In June voting, be aware of those who undercut our children

Mon, May 30, 2016 (2 a.m.)

Helping make Nevada all it can be, especially when it comes to educating our children, certainly comes at an unavoidable cost, the penance we all pay for having shortchanged education for so many years. For too long, and in the absence of meaningful tax reform to better fund our schools, our children have suffered at the hands of legislators who, through lack of inventiveness or commitment, failed to prioritize education as a crucial pillar in reaching our state’s potential.

It may be a tired cliché to suggest that “it’s never been more important than now” to do this or that. But Nevada is at an important, state-changing crossroads in terms of developing the economic diversity necessary to carry us into a bright, prosperous future. Part and parcel of executing that vision is for Nevada to step up in every possible way to improve our education system, especially within the Clark County School District. We don’t want future employers to have to import workers — whether skilled in the trades or high-tech fields — from California, Arizona or Utah, when we should be nurturing our own pool of qualified workers. That nurturing begins in grade school, carries through high school and extends into our community colleges and state universities, depending on the student’s end goal in the workplace.

It is through no fault of its own that our local public school system has struggled mightily in dealing with challenges thrust upon it. Many of those challenges have to do with the number of students, whether born here or who have moved here, who are not native English speakers. We get that. But language differences can be overcome, resulting in smart and skilled students who are valued members of our community as taxpayers and as employees. In other words, students — no matter their native language — are all integral to Nevada’s future. Period.

It’s for that reason that we again applaud Gov. Brian Sandoval for the education reforms he championed and shepherded through the 2015 Legislature. Many of those efforts focused on launching children in the earliest grades onto a path to success. The entire state will benefit by their academic and workplace achievements. Investing in them will repay over and over in a multitude of ways.

Those reforms, of course, came at a cost, and the Legislature approved several funding mechanisms to pick up the tab. A small part of the $1.4 billion that Sandoval sought to pay for the education initiatives, which are intended mostly to assist children in younger grades, is to come from a new tax to be assessed against businesses making $4 million or more a year. That tax is expected to produce about $120 million every two years.

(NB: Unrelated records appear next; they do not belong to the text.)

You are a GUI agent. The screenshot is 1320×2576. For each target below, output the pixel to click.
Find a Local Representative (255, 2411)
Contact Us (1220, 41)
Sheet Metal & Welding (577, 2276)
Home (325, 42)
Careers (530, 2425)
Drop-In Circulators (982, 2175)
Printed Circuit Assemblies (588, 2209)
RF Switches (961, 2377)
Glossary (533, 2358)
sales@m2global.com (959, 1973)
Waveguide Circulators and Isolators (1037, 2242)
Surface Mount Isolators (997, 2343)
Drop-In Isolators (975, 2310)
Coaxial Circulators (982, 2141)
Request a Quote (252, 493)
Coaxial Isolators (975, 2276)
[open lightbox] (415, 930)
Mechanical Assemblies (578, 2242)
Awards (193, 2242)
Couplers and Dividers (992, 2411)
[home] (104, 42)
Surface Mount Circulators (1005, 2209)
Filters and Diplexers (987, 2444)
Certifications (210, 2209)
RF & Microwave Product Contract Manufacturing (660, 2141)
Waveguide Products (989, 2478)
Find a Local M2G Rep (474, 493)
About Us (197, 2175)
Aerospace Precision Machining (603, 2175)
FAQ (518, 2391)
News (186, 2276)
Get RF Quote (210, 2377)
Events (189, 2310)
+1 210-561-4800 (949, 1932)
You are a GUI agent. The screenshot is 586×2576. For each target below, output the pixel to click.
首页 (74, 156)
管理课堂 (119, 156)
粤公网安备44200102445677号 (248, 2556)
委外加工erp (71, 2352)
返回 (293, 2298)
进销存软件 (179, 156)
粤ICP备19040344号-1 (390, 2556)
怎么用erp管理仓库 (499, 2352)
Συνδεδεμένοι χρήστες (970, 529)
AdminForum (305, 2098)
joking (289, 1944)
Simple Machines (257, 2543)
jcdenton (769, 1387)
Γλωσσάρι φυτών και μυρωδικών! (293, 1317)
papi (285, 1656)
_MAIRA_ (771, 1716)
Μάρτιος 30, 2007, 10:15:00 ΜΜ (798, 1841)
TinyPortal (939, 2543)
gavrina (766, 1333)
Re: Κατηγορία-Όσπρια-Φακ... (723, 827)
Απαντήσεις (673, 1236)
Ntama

Opponents of that tax — among the most conservative and nearsighted — tried unsuccessfully to qualify a ballot measure for the November election to repeal that commerce tax. Their petition drive was derailed when a judge ruled that voters signing it weren’t advised that repealing the tax would leave the state’s budget unbalanced. There wasn’t time for these anti-school politicians to fix the flaw and relaunch their effort.

Sandoval had challenged those politicians to explain what education programs they would have cut if the tax was repealed, destroying “a generational opportunity to finally modernize and improve an underperforming education system.”

Here are the politicians who led the charge to undercut our children’s education: State Controller Ron Knecht, Treasurer Dan Schwartz and Assembly members Michele Fiore, Brent Jones, Victoria Seaman and Shelly Shelton from Las Vegas, Jill Dickman from Reno, John Ellison from Elko, Ira Hansen from Sparks, Robin Titus from Wellington, Jim Wheeler from Gardnerville — all Republicans — and Libertarian John Moore of Las Vegas. Some are seeking re-election and others are seeking promotions to higher office.

When voting in the primary, think twice before supporting someone whose ideology includes giving the bum’s rush to our children.